# [DATA UNDER STUDY]
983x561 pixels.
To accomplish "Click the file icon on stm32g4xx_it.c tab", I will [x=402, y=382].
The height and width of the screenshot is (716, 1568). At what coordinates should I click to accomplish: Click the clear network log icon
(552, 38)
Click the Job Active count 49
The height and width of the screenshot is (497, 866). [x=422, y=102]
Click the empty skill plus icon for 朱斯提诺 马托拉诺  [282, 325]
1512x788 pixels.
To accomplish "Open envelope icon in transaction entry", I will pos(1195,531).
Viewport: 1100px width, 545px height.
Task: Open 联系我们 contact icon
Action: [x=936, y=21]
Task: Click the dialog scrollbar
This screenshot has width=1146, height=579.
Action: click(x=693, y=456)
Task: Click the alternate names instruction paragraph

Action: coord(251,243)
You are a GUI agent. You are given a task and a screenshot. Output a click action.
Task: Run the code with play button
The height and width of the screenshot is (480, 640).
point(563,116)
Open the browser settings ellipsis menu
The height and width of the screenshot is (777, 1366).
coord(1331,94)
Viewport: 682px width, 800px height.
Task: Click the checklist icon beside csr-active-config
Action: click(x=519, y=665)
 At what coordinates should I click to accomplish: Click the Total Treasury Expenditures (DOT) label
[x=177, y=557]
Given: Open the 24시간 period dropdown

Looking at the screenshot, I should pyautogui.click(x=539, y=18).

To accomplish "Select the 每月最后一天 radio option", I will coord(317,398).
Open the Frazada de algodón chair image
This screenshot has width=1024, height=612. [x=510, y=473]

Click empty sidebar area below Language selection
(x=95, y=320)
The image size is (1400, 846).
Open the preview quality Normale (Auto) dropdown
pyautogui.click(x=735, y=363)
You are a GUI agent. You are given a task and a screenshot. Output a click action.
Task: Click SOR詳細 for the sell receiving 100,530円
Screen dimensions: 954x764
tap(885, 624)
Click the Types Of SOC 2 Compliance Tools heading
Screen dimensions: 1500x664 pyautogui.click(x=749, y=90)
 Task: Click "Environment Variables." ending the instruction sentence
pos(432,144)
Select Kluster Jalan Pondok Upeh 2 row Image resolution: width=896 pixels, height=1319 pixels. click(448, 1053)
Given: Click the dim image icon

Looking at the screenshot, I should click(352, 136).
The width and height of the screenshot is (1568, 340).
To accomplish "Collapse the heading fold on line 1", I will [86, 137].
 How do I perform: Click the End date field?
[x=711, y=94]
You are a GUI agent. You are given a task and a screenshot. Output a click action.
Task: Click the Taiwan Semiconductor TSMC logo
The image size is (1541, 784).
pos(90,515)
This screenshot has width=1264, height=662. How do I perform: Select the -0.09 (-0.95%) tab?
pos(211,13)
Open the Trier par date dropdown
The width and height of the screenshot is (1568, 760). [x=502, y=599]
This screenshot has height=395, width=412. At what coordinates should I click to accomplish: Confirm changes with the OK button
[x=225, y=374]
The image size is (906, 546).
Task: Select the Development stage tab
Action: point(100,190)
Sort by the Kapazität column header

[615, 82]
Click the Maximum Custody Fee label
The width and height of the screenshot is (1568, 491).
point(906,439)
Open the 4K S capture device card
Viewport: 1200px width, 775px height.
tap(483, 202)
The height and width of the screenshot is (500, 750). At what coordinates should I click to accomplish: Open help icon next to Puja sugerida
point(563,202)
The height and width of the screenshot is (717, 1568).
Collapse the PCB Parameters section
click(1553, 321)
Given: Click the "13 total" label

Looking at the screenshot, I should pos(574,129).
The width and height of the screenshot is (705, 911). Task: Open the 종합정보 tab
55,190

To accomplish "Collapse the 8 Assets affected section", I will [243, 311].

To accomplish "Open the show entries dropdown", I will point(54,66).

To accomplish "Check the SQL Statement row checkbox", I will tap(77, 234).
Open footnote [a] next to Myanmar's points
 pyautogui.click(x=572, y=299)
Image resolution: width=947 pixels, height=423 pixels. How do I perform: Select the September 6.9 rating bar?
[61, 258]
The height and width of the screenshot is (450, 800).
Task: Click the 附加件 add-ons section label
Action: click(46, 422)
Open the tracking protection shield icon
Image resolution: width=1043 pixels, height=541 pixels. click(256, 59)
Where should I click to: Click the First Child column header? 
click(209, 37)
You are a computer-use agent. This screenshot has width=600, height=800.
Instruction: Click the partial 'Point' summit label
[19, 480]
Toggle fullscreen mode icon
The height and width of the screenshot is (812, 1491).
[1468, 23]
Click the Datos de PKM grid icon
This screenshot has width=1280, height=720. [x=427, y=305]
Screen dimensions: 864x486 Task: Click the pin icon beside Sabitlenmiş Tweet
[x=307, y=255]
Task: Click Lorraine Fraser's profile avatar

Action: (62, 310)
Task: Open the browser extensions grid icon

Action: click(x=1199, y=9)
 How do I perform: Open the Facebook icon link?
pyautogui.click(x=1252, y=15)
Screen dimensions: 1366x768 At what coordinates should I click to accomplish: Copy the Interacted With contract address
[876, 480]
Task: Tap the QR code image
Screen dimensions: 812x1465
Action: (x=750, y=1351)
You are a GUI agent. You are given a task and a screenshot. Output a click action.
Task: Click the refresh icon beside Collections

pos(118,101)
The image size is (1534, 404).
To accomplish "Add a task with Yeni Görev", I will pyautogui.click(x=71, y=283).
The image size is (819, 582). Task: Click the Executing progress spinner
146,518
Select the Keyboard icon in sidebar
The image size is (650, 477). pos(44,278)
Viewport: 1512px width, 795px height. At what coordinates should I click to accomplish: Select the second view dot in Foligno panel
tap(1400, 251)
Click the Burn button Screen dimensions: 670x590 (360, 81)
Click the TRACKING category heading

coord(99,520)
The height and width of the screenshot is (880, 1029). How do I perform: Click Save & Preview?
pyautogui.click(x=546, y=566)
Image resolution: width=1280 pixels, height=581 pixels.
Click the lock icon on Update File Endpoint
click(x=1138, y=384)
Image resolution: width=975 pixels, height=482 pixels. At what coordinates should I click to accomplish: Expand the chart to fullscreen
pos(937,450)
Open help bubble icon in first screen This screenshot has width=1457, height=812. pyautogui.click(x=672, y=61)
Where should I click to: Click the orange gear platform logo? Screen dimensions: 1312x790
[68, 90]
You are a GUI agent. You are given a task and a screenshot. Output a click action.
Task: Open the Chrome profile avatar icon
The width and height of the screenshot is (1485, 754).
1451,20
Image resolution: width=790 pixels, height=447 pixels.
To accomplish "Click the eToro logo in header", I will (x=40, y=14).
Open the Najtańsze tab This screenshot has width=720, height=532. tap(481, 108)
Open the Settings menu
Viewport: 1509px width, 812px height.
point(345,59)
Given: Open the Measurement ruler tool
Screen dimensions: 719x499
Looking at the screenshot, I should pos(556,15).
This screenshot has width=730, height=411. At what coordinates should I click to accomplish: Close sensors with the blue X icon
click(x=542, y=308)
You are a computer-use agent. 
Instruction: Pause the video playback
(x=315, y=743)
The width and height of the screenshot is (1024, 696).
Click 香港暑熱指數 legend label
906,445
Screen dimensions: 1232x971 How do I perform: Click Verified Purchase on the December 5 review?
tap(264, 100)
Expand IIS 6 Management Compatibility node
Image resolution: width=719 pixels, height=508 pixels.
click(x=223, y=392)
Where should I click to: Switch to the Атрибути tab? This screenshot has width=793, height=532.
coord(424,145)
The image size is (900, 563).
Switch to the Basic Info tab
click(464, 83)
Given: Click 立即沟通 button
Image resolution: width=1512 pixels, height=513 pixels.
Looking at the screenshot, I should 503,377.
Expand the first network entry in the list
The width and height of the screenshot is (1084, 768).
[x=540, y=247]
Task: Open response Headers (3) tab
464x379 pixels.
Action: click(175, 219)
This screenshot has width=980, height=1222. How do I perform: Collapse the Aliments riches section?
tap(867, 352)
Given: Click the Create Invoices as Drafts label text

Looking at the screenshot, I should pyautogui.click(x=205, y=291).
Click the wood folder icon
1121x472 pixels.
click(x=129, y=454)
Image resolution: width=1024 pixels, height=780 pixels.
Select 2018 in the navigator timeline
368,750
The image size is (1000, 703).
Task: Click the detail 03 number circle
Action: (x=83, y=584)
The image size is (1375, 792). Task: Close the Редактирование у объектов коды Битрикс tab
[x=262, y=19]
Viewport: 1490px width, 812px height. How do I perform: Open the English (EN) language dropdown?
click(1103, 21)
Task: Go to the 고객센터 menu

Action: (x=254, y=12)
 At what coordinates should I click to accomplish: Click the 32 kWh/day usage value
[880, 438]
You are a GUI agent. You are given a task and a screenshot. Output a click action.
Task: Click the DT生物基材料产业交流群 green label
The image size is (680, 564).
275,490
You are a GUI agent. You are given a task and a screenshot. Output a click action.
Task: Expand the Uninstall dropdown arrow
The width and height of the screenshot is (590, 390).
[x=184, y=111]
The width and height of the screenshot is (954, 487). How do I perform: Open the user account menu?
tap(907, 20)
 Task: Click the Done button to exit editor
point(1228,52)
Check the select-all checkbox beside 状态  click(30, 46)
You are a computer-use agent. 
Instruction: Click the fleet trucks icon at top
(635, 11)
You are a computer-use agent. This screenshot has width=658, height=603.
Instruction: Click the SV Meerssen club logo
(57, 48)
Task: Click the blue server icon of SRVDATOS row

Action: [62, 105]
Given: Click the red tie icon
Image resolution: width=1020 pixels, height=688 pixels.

# [WHAT TO PRODUCE]
From the entries above, collect every line with the string "checkbox" in it.

# [ANSWER TO THIS TASK]
To accomplish "Check the SQL Statement row checkbox", I will tap(77, 234).
Check the select-all checkbox beside 状态  click(30, 46)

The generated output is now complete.